Bitcoin is a digital mycelium that will continue to spread until it is as socially accepted as email is today. In this post, I will explain not only why this rapidly expanding computer network has changed the paradigm on what defines money – but why the blockchain represents a historical image of the digital economy and provides a record of any past activity due to the nature of peer-to-peer timestamp verification.

The Blockchain Is A Monetary Image

For the purposes of illustrating why bitcoin has redefined money, let us assume there exists two users on a blockchain – User A and User B. User A controls 3.0 million bitcoin on the entire network. User B controls 3.6 million. There also exists 14.4 million unmined bitcoin.

blockchain-diagram-a

User A has used their private key to authorize a transaction to User B worth 1.8 million bitcoin. User A sends this amount to User B’s public key. At this point, the transaction has been authorized by User A and is in the process of being confirmed by miners of the network.

blockchain-diagram-b

After the transaction has been confirmed, the bitcoin network now reflects the change in hands of the 1.8 million bitcoin User A sent User B.

blockchain-diagram-c

Note that no currency has moved from point A to point B, but an authorization on behalf of User A to alter the network in a way which increases User B’s control of the blockchain by a measurement of 1.8 million bitcoin at the expense of User A. In bitcoin, this ledger payment system is the money supply and is radically different from any type of money we have previously seen.

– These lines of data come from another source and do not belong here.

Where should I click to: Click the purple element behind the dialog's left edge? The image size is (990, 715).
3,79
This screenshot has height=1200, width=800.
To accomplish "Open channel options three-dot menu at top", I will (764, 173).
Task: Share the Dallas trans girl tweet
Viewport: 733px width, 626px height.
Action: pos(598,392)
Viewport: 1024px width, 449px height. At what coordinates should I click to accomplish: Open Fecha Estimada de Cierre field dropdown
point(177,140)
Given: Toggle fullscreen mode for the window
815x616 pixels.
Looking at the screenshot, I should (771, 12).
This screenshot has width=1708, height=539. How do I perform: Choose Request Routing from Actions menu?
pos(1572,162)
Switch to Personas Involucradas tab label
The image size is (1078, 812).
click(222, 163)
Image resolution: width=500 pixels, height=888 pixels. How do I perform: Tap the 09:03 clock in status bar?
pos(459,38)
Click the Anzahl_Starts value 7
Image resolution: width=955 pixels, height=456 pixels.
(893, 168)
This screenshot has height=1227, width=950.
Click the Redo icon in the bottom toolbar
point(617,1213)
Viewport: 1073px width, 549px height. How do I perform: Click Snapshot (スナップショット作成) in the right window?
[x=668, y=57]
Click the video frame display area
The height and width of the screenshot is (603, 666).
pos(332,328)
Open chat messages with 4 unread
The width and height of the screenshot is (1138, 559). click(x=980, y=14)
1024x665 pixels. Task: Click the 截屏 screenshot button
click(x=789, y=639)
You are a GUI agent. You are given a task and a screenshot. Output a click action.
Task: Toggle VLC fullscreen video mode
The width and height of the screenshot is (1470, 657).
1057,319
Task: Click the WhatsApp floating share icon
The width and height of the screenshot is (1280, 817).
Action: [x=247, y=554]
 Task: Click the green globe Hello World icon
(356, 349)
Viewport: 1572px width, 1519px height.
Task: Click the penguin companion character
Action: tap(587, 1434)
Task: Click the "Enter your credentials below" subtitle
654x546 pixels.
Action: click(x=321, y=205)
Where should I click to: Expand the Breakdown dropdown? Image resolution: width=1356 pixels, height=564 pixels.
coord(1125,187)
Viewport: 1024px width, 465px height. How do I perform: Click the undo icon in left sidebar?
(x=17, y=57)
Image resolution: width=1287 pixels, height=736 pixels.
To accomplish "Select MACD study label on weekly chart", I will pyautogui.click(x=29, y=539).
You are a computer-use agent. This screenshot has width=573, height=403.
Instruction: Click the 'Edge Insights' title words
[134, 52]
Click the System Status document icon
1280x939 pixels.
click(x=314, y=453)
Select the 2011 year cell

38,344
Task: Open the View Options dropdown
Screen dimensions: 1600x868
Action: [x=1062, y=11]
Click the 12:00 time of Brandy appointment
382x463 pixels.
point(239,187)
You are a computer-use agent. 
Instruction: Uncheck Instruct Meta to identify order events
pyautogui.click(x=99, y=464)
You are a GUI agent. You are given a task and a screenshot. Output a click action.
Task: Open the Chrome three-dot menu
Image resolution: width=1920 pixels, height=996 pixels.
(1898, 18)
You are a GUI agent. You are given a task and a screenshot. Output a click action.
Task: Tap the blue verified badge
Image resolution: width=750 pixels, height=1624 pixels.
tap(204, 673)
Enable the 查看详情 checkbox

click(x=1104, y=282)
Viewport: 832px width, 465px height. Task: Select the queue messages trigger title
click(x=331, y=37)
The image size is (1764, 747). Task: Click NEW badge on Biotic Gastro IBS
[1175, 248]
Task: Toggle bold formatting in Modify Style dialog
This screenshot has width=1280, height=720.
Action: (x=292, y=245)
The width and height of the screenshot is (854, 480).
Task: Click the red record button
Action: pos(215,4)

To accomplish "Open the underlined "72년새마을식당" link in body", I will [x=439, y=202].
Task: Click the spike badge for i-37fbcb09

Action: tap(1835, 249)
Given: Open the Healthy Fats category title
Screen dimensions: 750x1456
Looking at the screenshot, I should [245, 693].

When an individual makes a transaction on the bitcoin network, no actual currency is moved. That is – no file has moved. No commodity or asset has moved. No private or public key has moved. Rather, the only thing which changes is the percentage of the blockchain ledger which User A & B claim control over. When a transaction occurs in the realm of bitcoin, the image of the blockchain is altered. Nothing ever changes but the composition of this blockchain record.

The blockchain is a historical record of the bitcoin economy. There is no separation to be made between the blockchain and bitcoin. They are one in the same. Without the blockchain, you have no bitcoin ecosystem. Without an accompanying cryptocurrency, you have no measuring tool to determine the ownership of the blockchain.

Money is now an image, rather than something which can be separated from the system itself. This image of money is being constructed, altered, and verified by the thousands of machines acting as miners across the globe, and it’s a composition on public display for all to see. The miners are the painters of this network composition. The users, the brush and strokes.

In the bitcoin digital economy, money is an image continuously being constructed, verified, and reattributed by way of cryptographic authorization.

“Tangible money, old-fashioned money … is a phantom from the past, an anachronism. In its place is an entirely new form of money based not on metal or paper, but on technology, mathematics, and science. This new ‘megabyte’ money is creating a new and different world wherever it proceeds. Money now is an image.”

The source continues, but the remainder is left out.